# Record list
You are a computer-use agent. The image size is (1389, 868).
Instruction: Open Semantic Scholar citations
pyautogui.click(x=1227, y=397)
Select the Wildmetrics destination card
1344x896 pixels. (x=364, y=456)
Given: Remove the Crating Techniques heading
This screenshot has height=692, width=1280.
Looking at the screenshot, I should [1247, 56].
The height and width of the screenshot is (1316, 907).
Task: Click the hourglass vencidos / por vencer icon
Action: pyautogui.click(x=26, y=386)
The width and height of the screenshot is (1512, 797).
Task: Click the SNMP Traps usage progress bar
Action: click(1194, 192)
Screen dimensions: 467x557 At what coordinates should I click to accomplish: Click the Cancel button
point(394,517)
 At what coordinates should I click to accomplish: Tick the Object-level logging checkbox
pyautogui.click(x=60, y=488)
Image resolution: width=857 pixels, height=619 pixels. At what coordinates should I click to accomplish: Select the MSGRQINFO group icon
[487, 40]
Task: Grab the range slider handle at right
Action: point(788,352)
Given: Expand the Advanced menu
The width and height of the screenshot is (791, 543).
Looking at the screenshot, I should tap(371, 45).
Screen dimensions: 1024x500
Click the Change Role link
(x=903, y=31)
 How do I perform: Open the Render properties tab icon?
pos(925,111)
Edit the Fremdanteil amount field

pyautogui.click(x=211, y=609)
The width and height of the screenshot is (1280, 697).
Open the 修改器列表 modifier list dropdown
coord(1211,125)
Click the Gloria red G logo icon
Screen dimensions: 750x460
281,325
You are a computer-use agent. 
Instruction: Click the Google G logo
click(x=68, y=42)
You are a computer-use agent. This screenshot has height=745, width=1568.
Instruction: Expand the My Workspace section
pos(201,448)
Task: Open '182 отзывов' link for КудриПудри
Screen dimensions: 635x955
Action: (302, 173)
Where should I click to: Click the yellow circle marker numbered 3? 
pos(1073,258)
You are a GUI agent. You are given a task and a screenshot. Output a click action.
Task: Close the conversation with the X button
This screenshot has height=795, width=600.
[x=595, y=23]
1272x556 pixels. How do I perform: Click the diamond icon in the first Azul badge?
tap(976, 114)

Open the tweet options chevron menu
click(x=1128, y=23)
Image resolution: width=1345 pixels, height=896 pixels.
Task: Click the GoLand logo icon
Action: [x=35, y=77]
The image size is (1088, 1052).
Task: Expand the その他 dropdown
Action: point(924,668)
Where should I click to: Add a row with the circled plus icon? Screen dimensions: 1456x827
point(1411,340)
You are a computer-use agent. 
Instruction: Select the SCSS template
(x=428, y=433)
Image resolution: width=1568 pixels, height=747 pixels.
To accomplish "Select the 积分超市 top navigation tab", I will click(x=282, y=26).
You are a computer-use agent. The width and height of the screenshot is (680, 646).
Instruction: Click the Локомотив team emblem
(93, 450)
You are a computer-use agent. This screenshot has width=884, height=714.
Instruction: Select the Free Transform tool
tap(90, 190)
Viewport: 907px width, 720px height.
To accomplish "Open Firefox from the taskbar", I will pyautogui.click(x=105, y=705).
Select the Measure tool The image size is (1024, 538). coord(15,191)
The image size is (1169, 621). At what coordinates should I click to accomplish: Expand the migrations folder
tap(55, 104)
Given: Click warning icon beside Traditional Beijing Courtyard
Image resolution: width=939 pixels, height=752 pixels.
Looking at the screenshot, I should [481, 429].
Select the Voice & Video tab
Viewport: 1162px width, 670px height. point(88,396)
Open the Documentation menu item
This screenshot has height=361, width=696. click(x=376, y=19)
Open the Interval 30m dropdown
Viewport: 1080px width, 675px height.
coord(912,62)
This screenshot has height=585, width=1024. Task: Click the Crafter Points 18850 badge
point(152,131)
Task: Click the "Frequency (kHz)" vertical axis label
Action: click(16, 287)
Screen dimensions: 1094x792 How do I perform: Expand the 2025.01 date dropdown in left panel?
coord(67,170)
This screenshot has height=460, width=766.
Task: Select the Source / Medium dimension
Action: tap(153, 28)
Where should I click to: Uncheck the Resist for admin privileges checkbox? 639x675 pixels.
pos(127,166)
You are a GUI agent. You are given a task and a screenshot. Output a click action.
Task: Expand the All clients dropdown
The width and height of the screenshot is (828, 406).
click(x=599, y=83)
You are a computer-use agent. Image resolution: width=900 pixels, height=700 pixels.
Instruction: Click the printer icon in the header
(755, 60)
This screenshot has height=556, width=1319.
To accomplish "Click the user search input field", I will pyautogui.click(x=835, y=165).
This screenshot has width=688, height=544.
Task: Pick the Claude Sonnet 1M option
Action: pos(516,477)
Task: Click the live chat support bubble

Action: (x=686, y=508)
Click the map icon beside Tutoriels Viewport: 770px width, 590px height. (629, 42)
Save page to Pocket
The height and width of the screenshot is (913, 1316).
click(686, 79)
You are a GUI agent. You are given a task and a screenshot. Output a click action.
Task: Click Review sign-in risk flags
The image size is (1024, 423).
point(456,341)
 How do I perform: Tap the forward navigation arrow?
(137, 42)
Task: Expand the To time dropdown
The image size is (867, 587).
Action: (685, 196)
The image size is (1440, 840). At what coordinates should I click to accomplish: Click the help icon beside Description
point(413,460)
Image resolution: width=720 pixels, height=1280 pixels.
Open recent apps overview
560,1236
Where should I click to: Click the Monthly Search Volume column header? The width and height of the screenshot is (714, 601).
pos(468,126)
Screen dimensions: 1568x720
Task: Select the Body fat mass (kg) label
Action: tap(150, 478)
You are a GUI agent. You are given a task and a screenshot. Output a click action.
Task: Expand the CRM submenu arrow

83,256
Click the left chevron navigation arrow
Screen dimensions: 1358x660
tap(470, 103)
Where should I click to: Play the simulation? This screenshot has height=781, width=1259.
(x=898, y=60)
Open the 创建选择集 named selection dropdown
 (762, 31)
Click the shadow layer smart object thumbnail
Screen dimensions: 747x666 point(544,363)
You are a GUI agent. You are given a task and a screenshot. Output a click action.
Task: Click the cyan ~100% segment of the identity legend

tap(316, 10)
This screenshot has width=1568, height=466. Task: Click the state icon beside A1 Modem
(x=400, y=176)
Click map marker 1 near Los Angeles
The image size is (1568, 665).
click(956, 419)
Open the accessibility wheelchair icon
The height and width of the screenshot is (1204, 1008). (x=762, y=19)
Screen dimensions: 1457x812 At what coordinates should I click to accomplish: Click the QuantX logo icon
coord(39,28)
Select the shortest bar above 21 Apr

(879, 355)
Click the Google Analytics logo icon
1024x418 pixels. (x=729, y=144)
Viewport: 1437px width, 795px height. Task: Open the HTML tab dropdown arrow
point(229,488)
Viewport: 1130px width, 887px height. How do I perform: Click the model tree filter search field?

# What you need to do
Rewrite all of the items above as a numbered list, omitting any blank lines.

# Written answer
1. You are a computer-use agent. The image size is (1389, 868).
2. Instruction: Open Semantic Scholar citations
3. pyautogui.click(x=1227, y=397)
4. Select the Wildmetrics destination card
5. 1344x896 pixels. (x=364, y=456)
6. Given: Remove the Crating Techniques heading
7. This screenshot has height=692, width=1280.
8. Looking at the screenshot, I should [1247, 56].
9. The height and width of the screenshot is (1316, 907).
10. Task: Click the hourglass vencidos / por vencer icon
11. Action: pyautogui.click(x=26, y=386)
12. The width and height of the screenshot is (1512, 797).
13. Task: Click the SNMP Traps usage progress bar
14. Action: click(1194, 192)
15. Screen dimensions: 467x557 At what coordinates should I click to accomplish: Click the Cancel button
16. point(394,517)
17.  At what coordinates should I click to accomplish: Tick the Object-level logging checkbox
18. pyautogui.click(x=60, y=488)
19. Image resolution: width=857 pixels, height=619 pixels. At what coordinates should I click to accomplish: Select the MSGRQINFO group icon
20. [487, 40]
21. Task: Grab the range slider handle at right
22. Action: point(788,352)
23. Given: Expand the Advanced menu
24. The width and height of the screenshot is (791, 543).
25. Looking at the screenshot, I should tap(371, 45).
26. Screen dimensions: 1024x500
27. Click the Change Role link
28. (x=903, y=31)
29.  How do I perform: Open the Render properties tab icon?
30. pos(925,111)
31. Edit the Fremdanteil amount field
32. pyautogui.click(x=211, y=609)
33. The width and height of the screenshot is (1280, 697).
34. Open the 修改器列表 modifier list dropdown
35. coord(1211,125)
36. Click the Gloria red G logo icon
37. Screen dimensions: 750x460
38. 281,325
39. You are a computer-use agent. 
40. Instruction: Click the Google G logo
41. click(x=68, y=42)
42. You are a computer-use agent. This screenshot has height=745, width=1568.
43. Instruction: Expand the My Workspace section
44. pos(201,448)
45. Task: Open '182 отзывов' link for КудриПудри
46. Screen dimensions: 635x955
47. Action: (302, 173)
48. Where should I click to: Click the yellow circle marker numbered 3? 
49. pos(1073,258)
50. You are a GUI agent. You are given a task and a screenshot. Output a click action.
51. Task: Close the conversation with the X button
52. This screenshot has height=795, width=600.
53. [x=595, y=23]
54. 1272x556 pixels. How do I perform: Click the diamond icon in the first Azul badge?
55. tap(976, 114)
56. Open the tweet options chevron menu
57. click(x=1128, y=23)
58. Image resolution: width=1345 pixels, height=896 pixels.
59. Task: Click the GoLand logo icon
60. Action: [x=35, y=77]
61. The image size is (1088, 1052).
62. Task: Expand the その他 dropdown
63. Action: point(924,668)
64. Where should I click to: Add a row with the circled plus icon? Screen dimensions: 1456x827
65. point(1411,340)
66. You are a computer-use agent. 
67. Instruction: Select the SCSS template
68. (x=428, y=433)
69. Image resolution: width=1568 pixels, height=747 pixels.
70. To accomplish "Select the 积分超市 top navigation tab", I will click(x=282, y=26).
71. You are a computer-use agent. The width and height of the screenshot is (680, 646).
72. Instruction: Click the Локомотив team emblem
73. (93, 450)
74. You are a computer-use agent. This screenshot has width=884, height=714.
75. Instruction: Select the Free Transform tool
76. tap(90, 190)
77. Viewport: 907px width, 720px height.
78. To accomplish "Open Firefox from the taskbar", I will pyautogui.click(x=105, y=705).
79. Select the Measure tool The image size is (1024, 538). coord(15,191)
80. The image size is (1169, 621). At what coordinates should I click to accomplish: Expand the migrations folder
81. tap(55, 104)
82. Given: Click warning icon beside Traditional Beijing Courtyard
83. Image resolution: width=939 pixels, height=752 pixels.
84. Looking at the screenshot, I should [481, 429].
85. Select the Voice & Video tab
86. Viewport: 1162px width, 670px height. point(88,396)
87. Open the Documentation menu item
88. This screenshot has height=361, width=696. click(x=376, y=19)
89. Open the Interval 30m dropdown
90. Viewport: 1080px width, 675px height.
91. coord(912,62)
92. This screenshot has height=585, width=1024. Task: Click the Crafter Points 18850 badge
93. point(152,131)
94. Task: Click the "Frequency (kHz)" vertical axis label
95. Action: click(16, 287)
96. Screen dimensions: 1094x792 How do I perform: Expand the 2025.01 date dropdown in left panel?
97. coord(67,170)
98. This screenshot has height=460, width=766.
99. Task: Select the Source / Medium dimension
100. Action: tap(153, 28)
101. Where should I click to: Uncheck the Resist for admin privileges checkbox? 639x675 pixels.
102. pos(127,166)
103. You are a GUI agent. You are given a task and a screenshot. Output a click action.
104. Task: Expand the All clients dropdown
105. The width and height of the screenshot is (828, 406).
106. click(x=599, y=83)
107. You are a computer-use agent. Image resolution: width=900 pixels, height=700 pixels.
108. Instruction: Click the printer icon in the header
109. (755, 60)
110. This screenshot has height=556, width=1319.
111. To accomplish "Click the user search input field", I will pyautogui.click(x=835, y=165).
112. This screenshot has width=688, height=544.
113. Task: Pick the Claude Sonnet 1M option
114. Action: pos(516,477)
115. Task: Click the live chat support bubble
116. Action: (x=686, y=508)
117. Click the map icon beside Tutoriels Viewport: 770px width, 590px height. (629, 42)
118. Save page to Pocket
119. The height and width of the screenshot is (913, 1316).
120. click(686, 79)
121. You are a GUI agent. You are given a task and a screenshot. Output a click action.
122. Task: Click Review sign-in risk flags
123. The image size is (1024, 423).
124. point(456,341)
125.  How do I perform: Tap the forward navigation arrow?
126. (137, 42)
127. Task: Expand the To time dropdown
128. The image size is (867, 587).
129. Action: (685, 196)
130. The image size is (1440, 840). At what coordinates should I click to accomplish: Click the help icon beside Description
131. point(413,460)
132. Image resolution: width=720 pixels, height=1280 pixels.
133. Open recent apps overview
134. 560,1236
135. Where should I click to: Click the Monthly Search Volume column header? The width and height of the screenshot is (714, 601).
136. pos(468,126)
137. Screen dimensions: 1568x720
138. Task: Select the Body fat mass (kg) label
139. Action: tap(150, 478)
140. You are a GUI agent. You are given a task and a screenshot. Output a click action.
141. Task: Expand the CRM submenu arrow
142. 83,256
143. Click the left chevron navigation arrow
144. Screen dimensions: 1358x660
145. tap(470, 103)
146. Where should I click to: Play the simulation? This screenshot has height=781, width=1259.
147. (x=898, y=60)
148. Open the 创建选择集 named selection dropdown
149.  (762, 31)
150. Click the shadow layer smart object thumbnail
151. Screen dimensions: 747x666 point(544,363)
152. You are a GUI agent. You are given a task and a screenshot. Output a click action.
153. Task: Click the cyan ~100% segment of the identity legend
154. tap(316, 10)
155. This screenshot has width=1568, height=466. Task: Click the state icon beside A1 Modem
156. (x=400, y=176)
157. Click map marker 1 near Los Angeles
158. The image size is (1568, 665).
159. click(956, 419)
160. Open the accessibility wheelchair icon
161. The height and width of the screenshot is (1204, 1008). (x=762, y=19)
162. Screen dimensions: 1457x812 At what coordinates should I click to accomplish: Click the QuantX logo icon
163. coord(39,28)
164. Select the shortest bar above 21 Apr
165. (879, 355)
166. Click the Google Analytics logo icon
167. 1024x418 pixels. (x=729, y=144)
168. Viewport: 1437px width, 795px height. Task: Open the HTML tab dropdown arrow
169. point(229,488)
170. Viewport: 1130px width, 887px height. How do I perform: Click the model tree filter search field?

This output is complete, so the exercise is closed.